Now that we have established that there is significant evidence of a difference in the population mean number of close friends between females and males, how much do they actually differ??? In other words, what is the magnitude of this difference in the population means?

We can construct and interpret a 95% confidence interval for the difference in population mean number of close friends between females and males. We also need to pay particular attention on whether the interval is negative, positive, or contains zero.

In order to estimate the magnitude of the difference in the population means we can use a confidence interval for the difference in means:

ci <- (xbar_f - xbar_m) + tstar * SE
ci

## [1] 0.04556467 0.40984457

Note that the same result is given by the t.test() function in these lines of the output

## 95 percent confidence interval:
##  0.04556467 0.40984457

A 95% confidence interval for the difference in the mean number of close friends between females and males is [0.046, 0.41].

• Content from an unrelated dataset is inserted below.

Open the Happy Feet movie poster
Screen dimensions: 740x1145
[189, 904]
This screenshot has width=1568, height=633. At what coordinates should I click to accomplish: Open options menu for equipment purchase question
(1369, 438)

The confidence interval is entirely positive, supporting our conclusion that females and males tend to differ with regard to the average number of close friends.

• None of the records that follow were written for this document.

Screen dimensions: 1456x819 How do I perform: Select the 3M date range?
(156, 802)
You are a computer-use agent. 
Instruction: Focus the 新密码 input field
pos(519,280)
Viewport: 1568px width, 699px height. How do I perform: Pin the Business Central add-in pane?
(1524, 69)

We are 95% confident that American females have between 0.046 and 0.41 more close friends, on average, than American males do.

The sample results are significant, and we can also compute the effect size to check whether or not they are important.

library(effsize)
cohen.d(num_close_friends ~ sex, data = gss, mu = 0, pooled = TRUE)

## 
## Cohen's d
## 
## d estimate: 0.1288115 (negligible)
## 95 percent confidence interval:
##      lower      upper 
## 0.02567019 0.23195278

cohen.d(gss$num_close_friends, gss$sex, mu = 0, pooled = TRUE)

## 
## Cohen's d
## 
## d estimate: 0.1288115 (negligible)
## 95 percent confidence interval:
##      lower      upper 
## 0.02567019 0.23195278

As you can see above, the effect size, while being significant, is deemed to be of negligible importance.

Causation: Do the data provide evidence that how many close friends one has is caused by ones’ sex?

No, we can not conclude that the person’s sex was responsible for the number of close friends. This data was collected as part of an observational study, hence the explanatory variable sex was simply observed in the observational units.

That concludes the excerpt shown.